**What is being asked:** Pictures must not be copied, but every entry must be reproduced exactly.
*** Supplied entries ***
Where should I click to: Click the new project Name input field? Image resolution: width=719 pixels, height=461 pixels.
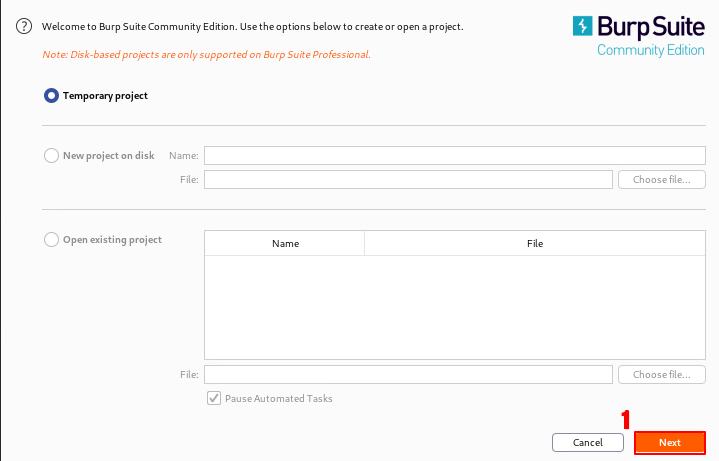point(455,156)
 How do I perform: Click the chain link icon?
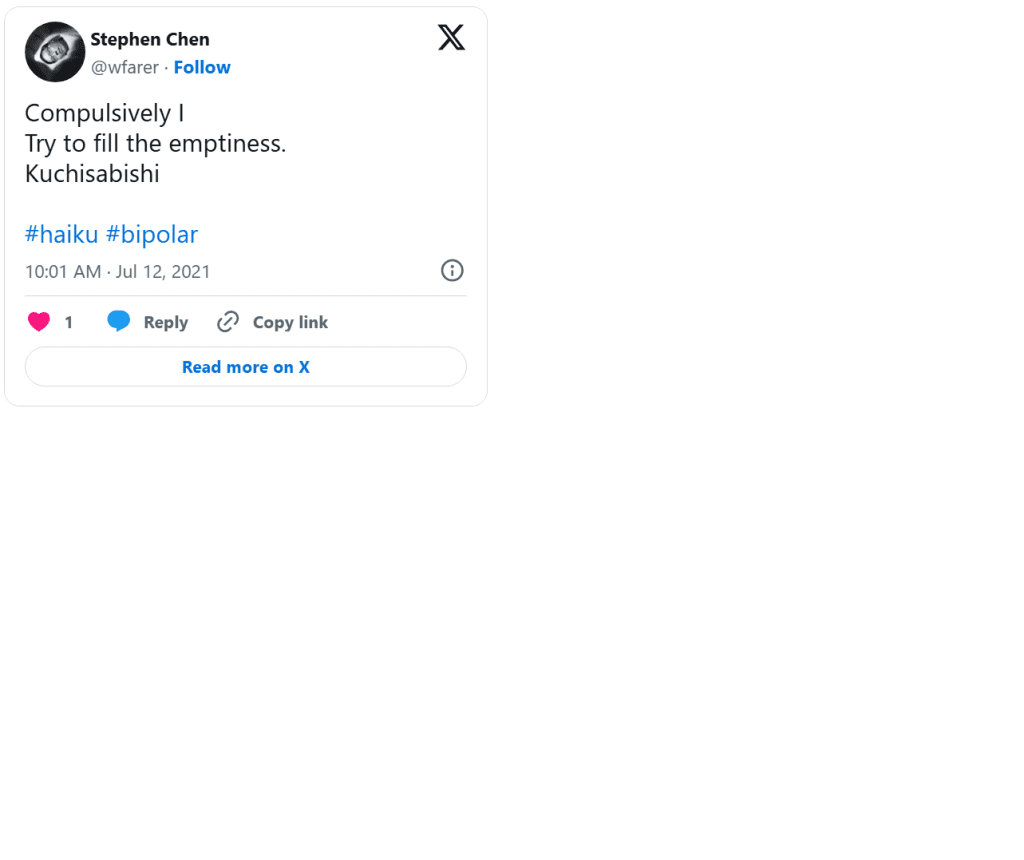tap(228, 322)
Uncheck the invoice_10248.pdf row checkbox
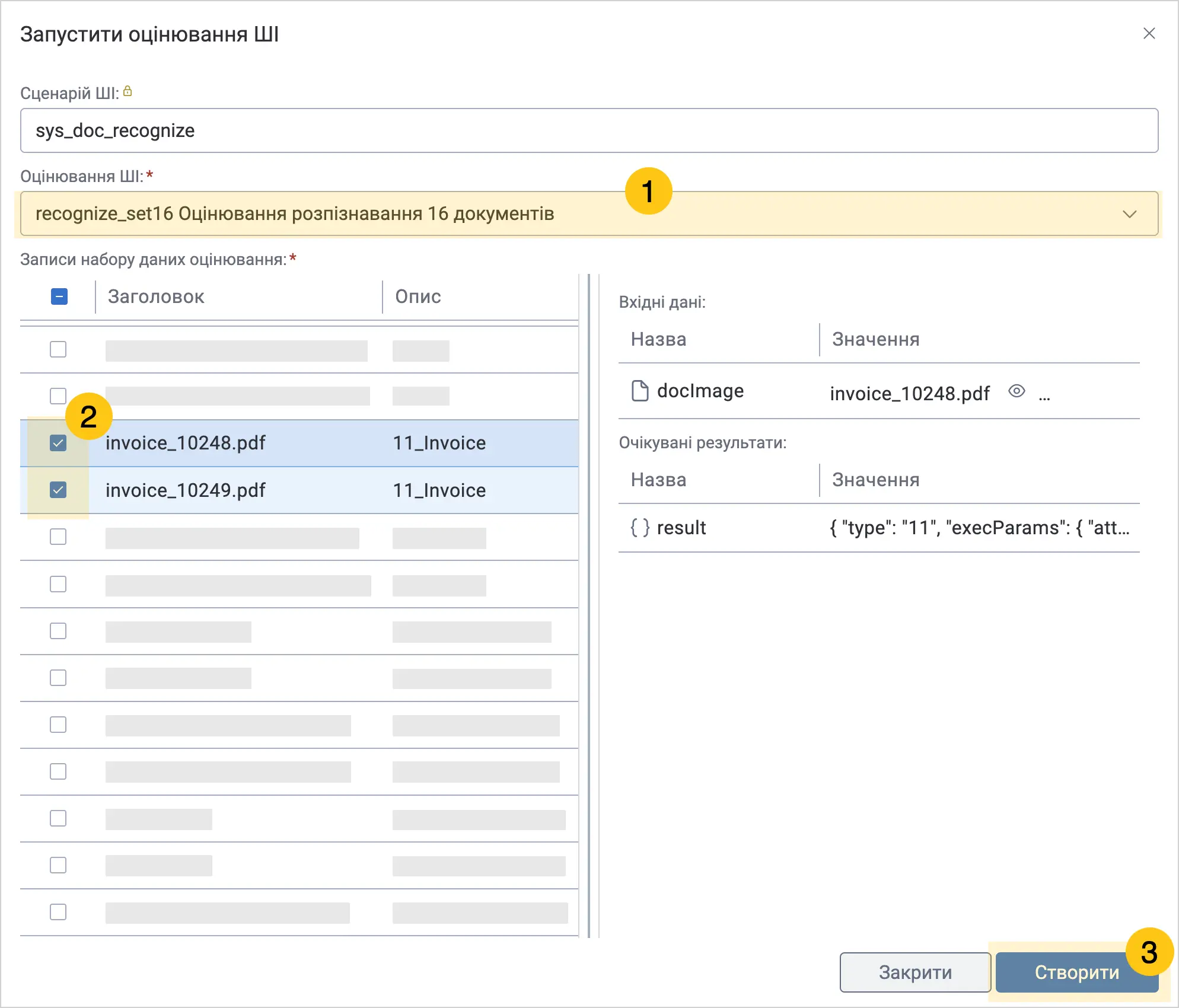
***
**Response to the task:**
Where should I click to: Click the new project Name input field? Image resolution: width=719 pixels, height=461 pixels.
point(455,156)
 How do I perform: Click the chain link icon?
tap(228, 322)
Uncheck the invoice_10248.pdf row checkbox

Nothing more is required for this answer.